13th United States Ambassador to Portugal
- In office August 1, 1849 – July 19, 1850
- President: Zachary Taylor
- Preceded by: George Washington Hopkins
- Succeeded by: Charles B. Haddock

Personal details
- Born: November 9, 1817 Washington, D.C., U.S.
- Died: January 26, 1864 (aged 46) Montreal, Quebec, Canada
- Resting place: Lexington Cemetery
- Party: Whig Democratic
- Spouse: Susan Maria Jacob
- Relatives: Henry Clay (father) Henry Clay, Jr. (brother) John Morrison Clay (brother) James Brown (uncle) Susan Clay Sawitzky (granddaughter)
- Education: Transylvania University
- Profession: Lawyer

= James Brown Clay =

American politician

James Brown Clay (November 9, 1817 – January 26, 1864) was an American politician and diplomat who served as a member of the United States House of Representatives for Kentucky's 8th congressional district from 1857 to 1859.

== Early life and education ==
Born in Washington, D.C., while his father, Henry Clay, was serving in the United States Congress, James Brown Clay was named for the husband of his maternal aunt, James Brown. His brothers were Henry Clay, Jr. and John Morrison Clay. Clay attended a boys' school associated with Kenyon College, Gambier, Ohio (founded by family friend Bishop Philander Chase). Later, Clay attended Transylvania University in Lexington, Kentucky.

== Career ==
He worked at a countinghouse in Boston from 1832 to 1834 before studying law and being admitted to the bar.

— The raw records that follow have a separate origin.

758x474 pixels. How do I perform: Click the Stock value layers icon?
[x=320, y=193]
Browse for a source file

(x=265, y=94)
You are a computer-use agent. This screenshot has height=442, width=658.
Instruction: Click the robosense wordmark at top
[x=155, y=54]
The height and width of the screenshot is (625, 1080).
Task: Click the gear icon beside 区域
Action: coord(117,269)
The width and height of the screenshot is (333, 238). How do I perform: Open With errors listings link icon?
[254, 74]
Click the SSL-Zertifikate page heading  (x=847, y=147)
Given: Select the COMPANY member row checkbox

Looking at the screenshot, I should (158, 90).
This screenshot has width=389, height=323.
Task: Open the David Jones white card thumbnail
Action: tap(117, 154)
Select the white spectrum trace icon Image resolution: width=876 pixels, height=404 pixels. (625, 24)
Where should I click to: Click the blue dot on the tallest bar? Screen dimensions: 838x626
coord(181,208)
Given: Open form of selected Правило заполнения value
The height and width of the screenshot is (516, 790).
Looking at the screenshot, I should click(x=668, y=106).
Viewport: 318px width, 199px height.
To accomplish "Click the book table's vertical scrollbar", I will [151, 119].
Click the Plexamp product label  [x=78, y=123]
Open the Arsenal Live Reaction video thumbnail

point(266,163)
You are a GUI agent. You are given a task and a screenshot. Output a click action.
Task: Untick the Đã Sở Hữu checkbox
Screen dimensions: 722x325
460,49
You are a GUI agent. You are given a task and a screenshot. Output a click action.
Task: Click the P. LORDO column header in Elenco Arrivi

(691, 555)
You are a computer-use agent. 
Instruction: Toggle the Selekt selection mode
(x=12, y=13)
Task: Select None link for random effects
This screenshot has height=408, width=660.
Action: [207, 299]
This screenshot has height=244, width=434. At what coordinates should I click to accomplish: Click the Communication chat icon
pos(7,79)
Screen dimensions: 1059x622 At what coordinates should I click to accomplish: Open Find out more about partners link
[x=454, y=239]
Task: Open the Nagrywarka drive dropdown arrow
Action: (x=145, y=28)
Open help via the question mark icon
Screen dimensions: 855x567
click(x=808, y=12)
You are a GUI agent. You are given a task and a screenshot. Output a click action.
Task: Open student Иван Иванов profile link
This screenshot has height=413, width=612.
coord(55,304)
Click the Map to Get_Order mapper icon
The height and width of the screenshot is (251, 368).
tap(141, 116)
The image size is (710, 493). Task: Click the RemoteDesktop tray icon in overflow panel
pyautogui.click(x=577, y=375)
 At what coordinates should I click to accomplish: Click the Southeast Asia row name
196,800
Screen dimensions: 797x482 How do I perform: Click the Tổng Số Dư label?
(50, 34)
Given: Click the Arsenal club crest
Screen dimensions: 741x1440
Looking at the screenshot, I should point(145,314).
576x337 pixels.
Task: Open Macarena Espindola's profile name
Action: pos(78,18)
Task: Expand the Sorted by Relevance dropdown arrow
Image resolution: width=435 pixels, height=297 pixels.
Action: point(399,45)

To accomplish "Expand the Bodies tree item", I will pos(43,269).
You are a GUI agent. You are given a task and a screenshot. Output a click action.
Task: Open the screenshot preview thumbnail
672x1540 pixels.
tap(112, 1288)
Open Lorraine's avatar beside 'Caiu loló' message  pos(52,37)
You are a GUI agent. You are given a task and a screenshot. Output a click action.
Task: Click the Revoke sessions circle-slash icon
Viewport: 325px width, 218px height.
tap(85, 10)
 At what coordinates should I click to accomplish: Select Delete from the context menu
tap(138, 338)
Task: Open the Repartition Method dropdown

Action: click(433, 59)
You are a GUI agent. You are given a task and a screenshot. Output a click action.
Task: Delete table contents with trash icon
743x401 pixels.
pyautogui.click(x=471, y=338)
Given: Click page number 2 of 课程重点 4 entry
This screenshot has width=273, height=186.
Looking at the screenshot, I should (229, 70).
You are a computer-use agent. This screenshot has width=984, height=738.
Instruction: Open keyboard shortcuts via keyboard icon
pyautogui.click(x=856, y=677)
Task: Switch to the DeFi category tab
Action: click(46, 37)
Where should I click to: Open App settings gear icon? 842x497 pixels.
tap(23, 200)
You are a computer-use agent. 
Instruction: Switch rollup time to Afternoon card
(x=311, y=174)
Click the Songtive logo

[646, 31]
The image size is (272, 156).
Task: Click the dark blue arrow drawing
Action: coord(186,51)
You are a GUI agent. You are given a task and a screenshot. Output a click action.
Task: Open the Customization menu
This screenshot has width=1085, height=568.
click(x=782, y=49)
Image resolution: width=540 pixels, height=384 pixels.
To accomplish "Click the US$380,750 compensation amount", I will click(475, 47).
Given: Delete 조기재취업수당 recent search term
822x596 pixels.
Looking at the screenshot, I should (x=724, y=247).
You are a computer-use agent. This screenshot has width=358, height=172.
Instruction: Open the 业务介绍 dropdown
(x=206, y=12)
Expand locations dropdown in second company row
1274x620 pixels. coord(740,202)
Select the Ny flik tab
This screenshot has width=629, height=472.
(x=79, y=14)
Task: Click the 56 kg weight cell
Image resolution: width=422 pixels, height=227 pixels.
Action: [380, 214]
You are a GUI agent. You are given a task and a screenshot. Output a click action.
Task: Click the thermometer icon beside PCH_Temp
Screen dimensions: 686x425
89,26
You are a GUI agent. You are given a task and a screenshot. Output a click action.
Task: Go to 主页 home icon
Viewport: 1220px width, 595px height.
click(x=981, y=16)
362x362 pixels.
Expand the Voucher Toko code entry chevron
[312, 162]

He practiced law with his father in Lexington, Kentucky.

Clay served as chargé d'affaires to Portugal from August 1, 1849, to July 19, 1850. He farmed in Missouri in 1851 and 1852 before returning to Lexington. Clay had been a lifelong member of the Whig Party. But when the Whig Party disintegrated following Henry Clay's death, and due to the controversy surrounding the Kansas–Nebraska Act, Clay joined the Democratic Party. He was elected to the Thirty-fifth Congress (March 4, 1857 - March 3, 1859). Clay did not run for renomination in 1858 and declined an appointment by President James Buchanan to a mission to Germany. His father having died, Clay returned to Lexington and farmed using enslaved labor; his household also included three male boarders. In the 1860 census he owned a dozen slaves in Fayette County (surrounding Lexington).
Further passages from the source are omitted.